Was kann ich jetzt tun??

Danke fuer die hilfe...

Roman

----------

## forrestfunk81

Hi,

der erste Fehler (java.lang.UnsupportedClassVersionError) kommt wahrscheinlich davon, dass du nicht die richtige Java Version einsetzt (also z.B. Klassen sind kompiliert fuer 1.4 und du hast 1.5 o.ae.). 

Wenn du dein War-Archiv auf dem Tomcat deployst, werden bei der ersten Anfrage die Java Klassen mit deiner JVM kompiliert. Hast du dein Archiv deployed oder einfach nur die Klassen (vllt von Windows) ins Tomcat Verzeichnis geschoben? Versuch einfach mal n redeploy des Archivs.

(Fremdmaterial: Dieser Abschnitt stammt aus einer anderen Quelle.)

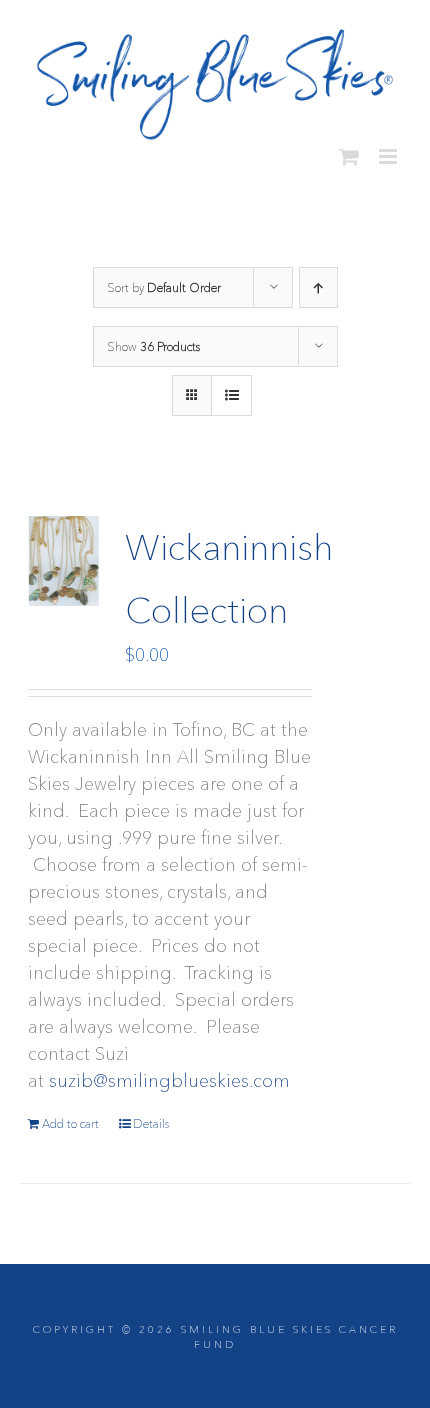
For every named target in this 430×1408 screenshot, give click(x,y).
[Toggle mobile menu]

Der zweite Fehler (javax.xml.transform.TransformerFactoryConfigurationError) ist anscheinend ein Konfigurationsfehler:

http://java.sun.com/j2se/1.4.2/docs/api/javax/xml/transform/TransformerFactoryConfigurationError.html

 *Quote:*   

> public class TransformerFactoryConfigurationError
> 
> extends Error
> 
> Thrown when a problem with configuration with the Transformer Factories exists. This error will typically be thrown when the class of a transformation factory specified in the system properties cannot be found or instantiated. 

 

Vllt hilft dir dazu diese Seite

mfg

----------

## robelr

danke fuer dich schnelle antwort  :Smile: 

also ich hab das archiv deployed nichts passiert.

ich hab auch die jars gezogen und in das verzeichniss kopiert... wirkungslos

```
System.setProperty("javax.xml.transform.TransformerFactory", "org.apache.xalan.processor.TransformerFactoryImpl");
```

wo soll ich denn das reinschreiben???

\\ jez hab ich wieder diesen bad class version error...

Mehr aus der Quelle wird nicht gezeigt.